#### RECORDS FOR THIS TASK
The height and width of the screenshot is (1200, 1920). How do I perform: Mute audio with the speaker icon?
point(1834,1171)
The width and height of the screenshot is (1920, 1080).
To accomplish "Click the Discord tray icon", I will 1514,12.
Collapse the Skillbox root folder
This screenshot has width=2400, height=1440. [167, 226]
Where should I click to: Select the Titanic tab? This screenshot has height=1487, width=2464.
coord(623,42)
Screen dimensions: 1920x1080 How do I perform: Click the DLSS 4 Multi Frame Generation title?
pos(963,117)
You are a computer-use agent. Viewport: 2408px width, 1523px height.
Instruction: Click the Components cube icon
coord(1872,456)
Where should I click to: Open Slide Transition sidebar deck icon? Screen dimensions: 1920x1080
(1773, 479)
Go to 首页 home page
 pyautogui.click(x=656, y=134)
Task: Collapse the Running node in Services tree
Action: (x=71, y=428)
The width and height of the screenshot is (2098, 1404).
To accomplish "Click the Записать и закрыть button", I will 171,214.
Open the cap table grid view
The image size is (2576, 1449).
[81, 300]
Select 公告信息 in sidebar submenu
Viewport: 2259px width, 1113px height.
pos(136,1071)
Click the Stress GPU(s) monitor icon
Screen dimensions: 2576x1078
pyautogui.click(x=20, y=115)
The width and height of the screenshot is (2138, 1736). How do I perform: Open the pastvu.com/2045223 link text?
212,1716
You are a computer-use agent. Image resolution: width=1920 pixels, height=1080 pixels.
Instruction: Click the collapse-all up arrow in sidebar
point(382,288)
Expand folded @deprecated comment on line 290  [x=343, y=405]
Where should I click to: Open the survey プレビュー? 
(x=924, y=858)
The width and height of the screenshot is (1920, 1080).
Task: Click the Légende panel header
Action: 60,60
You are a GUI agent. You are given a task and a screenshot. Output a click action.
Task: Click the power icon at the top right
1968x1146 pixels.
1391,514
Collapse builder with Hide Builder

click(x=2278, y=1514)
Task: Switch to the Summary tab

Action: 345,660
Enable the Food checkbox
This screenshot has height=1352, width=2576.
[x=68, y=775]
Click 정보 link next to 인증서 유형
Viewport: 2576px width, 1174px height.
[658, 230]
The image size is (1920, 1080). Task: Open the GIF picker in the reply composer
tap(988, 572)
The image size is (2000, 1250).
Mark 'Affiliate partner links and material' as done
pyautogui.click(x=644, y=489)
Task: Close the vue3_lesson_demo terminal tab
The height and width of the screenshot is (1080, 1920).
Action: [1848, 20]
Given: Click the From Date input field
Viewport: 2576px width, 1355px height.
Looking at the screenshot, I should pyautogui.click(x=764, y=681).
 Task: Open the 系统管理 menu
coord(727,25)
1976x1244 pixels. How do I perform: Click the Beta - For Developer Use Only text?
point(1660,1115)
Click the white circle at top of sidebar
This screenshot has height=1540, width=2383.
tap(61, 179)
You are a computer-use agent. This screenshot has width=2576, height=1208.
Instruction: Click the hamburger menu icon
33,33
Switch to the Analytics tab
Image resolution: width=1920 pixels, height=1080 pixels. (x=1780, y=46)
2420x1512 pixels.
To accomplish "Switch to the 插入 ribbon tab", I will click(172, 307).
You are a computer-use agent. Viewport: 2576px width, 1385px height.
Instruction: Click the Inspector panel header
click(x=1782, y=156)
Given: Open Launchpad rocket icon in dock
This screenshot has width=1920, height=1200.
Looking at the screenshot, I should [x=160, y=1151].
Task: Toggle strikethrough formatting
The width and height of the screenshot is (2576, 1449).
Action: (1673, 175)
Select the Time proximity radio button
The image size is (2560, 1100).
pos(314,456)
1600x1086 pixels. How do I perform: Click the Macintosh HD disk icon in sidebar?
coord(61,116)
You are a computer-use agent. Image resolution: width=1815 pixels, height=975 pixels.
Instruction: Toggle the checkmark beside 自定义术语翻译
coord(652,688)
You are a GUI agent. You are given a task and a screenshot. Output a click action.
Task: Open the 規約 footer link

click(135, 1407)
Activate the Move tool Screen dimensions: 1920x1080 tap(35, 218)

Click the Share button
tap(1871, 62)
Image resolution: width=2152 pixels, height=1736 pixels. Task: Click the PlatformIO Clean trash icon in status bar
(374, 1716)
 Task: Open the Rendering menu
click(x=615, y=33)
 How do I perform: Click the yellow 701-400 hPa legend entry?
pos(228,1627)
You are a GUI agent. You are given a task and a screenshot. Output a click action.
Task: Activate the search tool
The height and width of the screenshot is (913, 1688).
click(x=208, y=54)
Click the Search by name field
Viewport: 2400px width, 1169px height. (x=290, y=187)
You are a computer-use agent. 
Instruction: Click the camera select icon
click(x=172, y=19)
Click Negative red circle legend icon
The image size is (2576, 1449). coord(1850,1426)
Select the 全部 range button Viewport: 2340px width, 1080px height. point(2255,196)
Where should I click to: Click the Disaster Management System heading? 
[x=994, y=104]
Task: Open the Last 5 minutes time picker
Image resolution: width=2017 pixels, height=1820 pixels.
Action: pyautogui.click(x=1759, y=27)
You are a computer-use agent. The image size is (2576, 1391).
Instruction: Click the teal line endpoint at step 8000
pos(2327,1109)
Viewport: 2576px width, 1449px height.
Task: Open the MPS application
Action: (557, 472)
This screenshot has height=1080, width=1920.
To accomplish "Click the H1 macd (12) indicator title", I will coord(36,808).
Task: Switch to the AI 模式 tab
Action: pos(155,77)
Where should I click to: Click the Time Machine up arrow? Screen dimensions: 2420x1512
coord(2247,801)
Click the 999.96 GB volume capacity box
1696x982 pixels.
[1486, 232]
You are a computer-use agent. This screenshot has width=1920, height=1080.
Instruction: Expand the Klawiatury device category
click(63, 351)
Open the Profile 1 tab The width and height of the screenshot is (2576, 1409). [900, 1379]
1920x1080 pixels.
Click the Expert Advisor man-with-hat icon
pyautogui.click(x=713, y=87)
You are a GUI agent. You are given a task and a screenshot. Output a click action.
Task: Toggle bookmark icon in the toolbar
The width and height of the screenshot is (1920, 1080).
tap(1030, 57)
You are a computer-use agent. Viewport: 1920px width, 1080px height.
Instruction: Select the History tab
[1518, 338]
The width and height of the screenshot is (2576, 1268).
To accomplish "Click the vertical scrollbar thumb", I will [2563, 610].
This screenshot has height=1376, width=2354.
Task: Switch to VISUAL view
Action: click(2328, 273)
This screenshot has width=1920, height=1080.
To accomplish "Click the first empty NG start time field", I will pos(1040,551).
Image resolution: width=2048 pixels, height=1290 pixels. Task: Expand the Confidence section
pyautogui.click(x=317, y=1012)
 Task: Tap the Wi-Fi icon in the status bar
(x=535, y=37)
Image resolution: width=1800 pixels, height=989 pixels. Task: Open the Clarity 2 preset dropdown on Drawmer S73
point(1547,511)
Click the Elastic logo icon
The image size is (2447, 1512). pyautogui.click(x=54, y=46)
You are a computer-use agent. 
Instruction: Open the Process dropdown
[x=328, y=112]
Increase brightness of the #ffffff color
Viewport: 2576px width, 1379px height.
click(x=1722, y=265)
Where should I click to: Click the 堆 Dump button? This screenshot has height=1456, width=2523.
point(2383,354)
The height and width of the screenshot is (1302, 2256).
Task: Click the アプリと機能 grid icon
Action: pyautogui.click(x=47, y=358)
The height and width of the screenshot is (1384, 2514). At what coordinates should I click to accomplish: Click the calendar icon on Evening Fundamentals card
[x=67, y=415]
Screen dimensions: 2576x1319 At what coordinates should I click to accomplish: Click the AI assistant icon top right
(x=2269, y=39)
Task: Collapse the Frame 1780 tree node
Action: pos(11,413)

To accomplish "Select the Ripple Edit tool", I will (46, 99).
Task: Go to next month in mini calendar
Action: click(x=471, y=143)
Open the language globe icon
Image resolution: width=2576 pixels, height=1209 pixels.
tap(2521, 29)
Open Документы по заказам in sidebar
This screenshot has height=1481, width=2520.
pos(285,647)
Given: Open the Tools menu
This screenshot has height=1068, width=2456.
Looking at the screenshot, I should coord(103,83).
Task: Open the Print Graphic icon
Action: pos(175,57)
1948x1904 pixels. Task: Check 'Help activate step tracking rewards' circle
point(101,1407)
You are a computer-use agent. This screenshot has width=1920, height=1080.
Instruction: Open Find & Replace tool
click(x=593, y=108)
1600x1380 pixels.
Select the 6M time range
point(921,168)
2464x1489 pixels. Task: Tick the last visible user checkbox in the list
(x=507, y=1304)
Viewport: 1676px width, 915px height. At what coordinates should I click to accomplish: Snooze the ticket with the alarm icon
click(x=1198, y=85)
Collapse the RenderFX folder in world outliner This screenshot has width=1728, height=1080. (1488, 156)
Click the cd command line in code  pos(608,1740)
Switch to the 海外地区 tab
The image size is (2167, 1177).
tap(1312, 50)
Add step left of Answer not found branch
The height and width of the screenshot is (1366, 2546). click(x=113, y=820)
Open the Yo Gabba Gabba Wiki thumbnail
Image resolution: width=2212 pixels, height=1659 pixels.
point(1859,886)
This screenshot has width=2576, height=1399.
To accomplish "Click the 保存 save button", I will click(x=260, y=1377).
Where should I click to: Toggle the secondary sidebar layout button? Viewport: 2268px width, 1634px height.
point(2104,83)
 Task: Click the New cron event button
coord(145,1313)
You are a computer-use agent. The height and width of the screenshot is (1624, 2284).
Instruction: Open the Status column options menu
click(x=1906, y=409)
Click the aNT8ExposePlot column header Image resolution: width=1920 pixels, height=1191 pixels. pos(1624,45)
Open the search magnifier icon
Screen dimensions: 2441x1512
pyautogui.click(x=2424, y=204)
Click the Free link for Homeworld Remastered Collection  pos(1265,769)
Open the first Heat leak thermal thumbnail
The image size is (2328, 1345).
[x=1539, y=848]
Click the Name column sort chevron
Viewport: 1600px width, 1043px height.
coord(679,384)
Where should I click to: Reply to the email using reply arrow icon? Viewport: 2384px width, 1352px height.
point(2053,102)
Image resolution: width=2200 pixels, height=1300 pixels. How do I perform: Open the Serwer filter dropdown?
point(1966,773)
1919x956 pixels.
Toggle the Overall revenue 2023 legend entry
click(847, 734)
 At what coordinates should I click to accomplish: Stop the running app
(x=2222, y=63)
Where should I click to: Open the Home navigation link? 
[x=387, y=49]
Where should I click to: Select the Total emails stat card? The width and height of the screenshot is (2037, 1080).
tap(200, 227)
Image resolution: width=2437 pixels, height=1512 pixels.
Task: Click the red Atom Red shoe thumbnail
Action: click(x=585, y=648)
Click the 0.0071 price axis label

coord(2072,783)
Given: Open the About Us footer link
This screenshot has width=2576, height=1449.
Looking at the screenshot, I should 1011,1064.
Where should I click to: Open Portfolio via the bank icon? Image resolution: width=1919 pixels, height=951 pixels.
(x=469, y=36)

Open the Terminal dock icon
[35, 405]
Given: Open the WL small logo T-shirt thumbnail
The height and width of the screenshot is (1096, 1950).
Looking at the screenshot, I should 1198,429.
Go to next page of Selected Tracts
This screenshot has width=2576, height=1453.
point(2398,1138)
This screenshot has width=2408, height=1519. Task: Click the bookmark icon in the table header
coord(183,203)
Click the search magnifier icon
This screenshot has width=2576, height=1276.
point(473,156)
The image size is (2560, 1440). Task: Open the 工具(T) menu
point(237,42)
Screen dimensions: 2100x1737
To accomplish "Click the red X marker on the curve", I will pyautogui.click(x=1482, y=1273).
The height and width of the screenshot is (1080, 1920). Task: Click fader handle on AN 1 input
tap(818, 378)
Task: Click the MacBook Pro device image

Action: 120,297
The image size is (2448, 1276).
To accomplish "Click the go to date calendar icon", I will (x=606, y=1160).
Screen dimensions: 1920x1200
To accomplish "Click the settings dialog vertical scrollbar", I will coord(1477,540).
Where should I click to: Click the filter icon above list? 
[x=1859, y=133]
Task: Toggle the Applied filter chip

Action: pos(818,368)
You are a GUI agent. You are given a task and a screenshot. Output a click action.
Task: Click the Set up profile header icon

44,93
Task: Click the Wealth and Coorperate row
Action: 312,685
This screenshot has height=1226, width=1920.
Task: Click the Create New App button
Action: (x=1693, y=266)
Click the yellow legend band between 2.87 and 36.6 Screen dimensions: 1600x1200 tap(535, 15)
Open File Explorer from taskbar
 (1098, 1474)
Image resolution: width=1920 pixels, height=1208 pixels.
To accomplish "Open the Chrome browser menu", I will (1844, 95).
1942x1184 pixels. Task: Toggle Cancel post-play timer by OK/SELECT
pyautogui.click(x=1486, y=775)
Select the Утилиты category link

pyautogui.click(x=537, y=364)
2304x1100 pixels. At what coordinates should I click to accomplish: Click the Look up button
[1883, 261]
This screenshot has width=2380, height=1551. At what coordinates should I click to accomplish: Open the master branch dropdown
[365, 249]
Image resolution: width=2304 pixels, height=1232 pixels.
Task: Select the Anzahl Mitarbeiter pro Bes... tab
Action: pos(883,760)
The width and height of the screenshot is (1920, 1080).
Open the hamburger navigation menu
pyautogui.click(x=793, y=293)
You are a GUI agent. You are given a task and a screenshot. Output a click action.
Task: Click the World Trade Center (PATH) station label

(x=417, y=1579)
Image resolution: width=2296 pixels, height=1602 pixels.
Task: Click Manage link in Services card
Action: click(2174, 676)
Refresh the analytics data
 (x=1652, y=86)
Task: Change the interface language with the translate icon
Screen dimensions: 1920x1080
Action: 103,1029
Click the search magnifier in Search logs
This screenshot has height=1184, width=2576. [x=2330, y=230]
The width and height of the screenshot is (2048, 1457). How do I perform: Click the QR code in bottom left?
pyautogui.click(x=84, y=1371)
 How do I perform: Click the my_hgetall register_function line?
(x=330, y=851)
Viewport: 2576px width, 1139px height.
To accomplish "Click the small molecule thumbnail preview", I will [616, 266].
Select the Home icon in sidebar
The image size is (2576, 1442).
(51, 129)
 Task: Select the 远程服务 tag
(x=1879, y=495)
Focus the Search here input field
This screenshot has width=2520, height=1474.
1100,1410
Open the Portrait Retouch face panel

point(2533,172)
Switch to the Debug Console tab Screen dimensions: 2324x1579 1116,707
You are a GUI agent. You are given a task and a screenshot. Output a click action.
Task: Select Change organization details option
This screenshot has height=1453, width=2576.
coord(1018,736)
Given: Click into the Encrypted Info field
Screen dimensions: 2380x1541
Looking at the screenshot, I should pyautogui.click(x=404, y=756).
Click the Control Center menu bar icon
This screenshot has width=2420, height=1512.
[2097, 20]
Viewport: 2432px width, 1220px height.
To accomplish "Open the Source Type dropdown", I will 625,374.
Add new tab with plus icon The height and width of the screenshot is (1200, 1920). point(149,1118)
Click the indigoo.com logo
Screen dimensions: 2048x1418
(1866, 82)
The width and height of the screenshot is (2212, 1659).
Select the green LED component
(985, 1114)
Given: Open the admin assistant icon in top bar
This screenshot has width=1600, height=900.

#### ACTIVITY
Copy each line of the listing in which the word "computer" can be found.

#### ANSWER SECTION
You are a computer-use agent. Viewport: 2408px width, 1523px height.
You are a computer-use agent. Image resolution: width=1920 pixels, height=1080 pixels.
You are a computer-use agent. This screenshot has width=2576, height=1208.
You are a computer-use agent. Viewport: 2576px width, 1385px height.
You are a computer-use agent. Image resolution: width=1815 pixels, height=975 pixels.
You are a computer-use agent. 
You are a computer-use agent. The image size is (2576, 1391).
You are a computer-use agent. This screenshot has width=1920, height=1080.
You are a computer-use agent. Viewport: 1920px width, 1080px height.
You are a computer-use agent. 
You are a computer-use agent. This screenshot has width=1920, height=1080.
You are a computer-use agent. The height and width of the screenshot is (1624, 2284).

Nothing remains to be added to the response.